---------- RECORD SET ----------

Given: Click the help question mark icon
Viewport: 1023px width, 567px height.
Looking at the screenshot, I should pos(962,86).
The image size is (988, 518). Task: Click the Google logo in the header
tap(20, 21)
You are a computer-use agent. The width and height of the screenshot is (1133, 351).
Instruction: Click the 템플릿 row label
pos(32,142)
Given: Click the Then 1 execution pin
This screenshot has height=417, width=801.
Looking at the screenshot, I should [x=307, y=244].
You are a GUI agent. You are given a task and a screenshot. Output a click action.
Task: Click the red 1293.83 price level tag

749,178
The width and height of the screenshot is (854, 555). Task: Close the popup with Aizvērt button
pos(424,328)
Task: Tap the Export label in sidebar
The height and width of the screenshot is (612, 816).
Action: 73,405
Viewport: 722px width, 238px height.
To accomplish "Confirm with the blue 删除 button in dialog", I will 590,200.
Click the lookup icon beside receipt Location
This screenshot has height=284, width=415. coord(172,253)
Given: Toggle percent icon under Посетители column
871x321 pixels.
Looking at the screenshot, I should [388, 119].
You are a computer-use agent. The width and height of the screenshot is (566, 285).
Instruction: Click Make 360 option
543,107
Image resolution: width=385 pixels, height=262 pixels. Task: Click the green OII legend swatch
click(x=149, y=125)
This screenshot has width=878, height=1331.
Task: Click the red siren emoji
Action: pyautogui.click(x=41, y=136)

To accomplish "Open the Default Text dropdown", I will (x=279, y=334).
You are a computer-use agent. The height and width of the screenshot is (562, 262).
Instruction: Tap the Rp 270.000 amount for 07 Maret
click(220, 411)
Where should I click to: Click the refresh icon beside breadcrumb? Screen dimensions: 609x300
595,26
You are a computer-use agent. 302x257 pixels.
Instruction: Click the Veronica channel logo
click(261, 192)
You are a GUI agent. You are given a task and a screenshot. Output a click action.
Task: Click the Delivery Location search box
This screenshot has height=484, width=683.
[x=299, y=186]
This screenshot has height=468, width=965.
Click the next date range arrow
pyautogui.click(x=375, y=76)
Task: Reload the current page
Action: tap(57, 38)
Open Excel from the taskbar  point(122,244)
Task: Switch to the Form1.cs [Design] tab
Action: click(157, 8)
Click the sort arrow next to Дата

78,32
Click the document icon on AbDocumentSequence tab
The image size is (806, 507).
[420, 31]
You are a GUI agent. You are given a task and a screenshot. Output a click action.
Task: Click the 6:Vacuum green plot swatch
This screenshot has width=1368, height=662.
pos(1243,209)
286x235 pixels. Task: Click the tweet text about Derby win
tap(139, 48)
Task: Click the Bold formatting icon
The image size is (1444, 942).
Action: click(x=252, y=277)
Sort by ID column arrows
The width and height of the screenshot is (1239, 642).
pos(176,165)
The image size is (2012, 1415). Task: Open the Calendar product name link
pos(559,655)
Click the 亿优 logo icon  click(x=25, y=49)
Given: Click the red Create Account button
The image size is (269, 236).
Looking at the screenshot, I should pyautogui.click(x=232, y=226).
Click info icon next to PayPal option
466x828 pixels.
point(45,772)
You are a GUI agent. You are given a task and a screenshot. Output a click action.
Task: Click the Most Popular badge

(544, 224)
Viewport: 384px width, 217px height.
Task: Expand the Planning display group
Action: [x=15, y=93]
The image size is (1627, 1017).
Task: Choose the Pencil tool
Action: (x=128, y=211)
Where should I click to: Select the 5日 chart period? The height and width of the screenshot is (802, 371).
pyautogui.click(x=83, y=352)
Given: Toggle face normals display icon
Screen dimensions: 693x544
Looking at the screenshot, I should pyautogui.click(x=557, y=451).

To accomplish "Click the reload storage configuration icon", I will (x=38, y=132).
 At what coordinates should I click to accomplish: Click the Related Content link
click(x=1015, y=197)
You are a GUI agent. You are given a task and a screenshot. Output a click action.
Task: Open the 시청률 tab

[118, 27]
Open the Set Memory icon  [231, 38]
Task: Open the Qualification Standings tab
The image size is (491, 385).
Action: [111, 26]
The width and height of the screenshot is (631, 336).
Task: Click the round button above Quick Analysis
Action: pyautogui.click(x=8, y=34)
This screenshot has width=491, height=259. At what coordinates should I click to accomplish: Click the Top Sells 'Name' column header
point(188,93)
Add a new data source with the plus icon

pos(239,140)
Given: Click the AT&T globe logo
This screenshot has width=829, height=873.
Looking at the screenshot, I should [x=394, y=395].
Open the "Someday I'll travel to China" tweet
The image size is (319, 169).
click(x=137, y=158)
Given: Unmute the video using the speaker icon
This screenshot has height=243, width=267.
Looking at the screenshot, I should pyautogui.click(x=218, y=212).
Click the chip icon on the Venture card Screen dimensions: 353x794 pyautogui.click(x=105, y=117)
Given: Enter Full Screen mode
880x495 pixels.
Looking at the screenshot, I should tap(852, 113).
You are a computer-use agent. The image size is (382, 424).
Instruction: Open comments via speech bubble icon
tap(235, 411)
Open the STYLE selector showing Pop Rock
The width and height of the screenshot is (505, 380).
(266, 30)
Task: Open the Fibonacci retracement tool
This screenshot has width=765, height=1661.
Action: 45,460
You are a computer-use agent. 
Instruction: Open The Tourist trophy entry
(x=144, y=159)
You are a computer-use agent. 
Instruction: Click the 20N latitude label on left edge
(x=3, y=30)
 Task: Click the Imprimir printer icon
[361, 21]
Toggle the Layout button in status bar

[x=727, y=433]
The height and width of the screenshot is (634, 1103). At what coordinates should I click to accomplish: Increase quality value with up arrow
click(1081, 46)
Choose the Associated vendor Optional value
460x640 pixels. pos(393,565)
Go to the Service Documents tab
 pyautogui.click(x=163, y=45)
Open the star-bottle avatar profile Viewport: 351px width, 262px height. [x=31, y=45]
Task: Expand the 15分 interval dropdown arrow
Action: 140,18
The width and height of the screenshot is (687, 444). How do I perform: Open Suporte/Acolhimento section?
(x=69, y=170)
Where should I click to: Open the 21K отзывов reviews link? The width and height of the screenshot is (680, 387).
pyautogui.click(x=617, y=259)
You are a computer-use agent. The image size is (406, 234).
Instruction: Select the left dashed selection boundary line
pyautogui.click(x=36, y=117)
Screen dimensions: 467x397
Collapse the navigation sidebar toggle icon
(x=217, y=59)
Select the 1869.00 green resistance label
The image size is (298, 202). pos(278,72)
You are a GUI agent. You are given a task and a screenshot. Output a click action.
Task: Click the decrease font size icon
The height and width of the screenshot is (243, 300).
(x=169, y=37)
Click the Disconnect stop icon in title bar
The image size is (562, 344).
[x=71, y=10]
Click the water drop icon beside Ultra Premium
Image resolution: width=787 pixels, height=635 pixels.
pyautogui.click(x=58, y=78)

----------

**WORK ORDER**
Each line holding "will" should be copied from the material above.

**TASK ANSWER**
To accomplish "Confirm with the blue 删除 button in dialog", I will 590,200.
To accomplish "Open the Default Text dropdown", I will (x=279, y=334).
To accomplish "Click the reload storage configuration icon", I will (x=38, y=132).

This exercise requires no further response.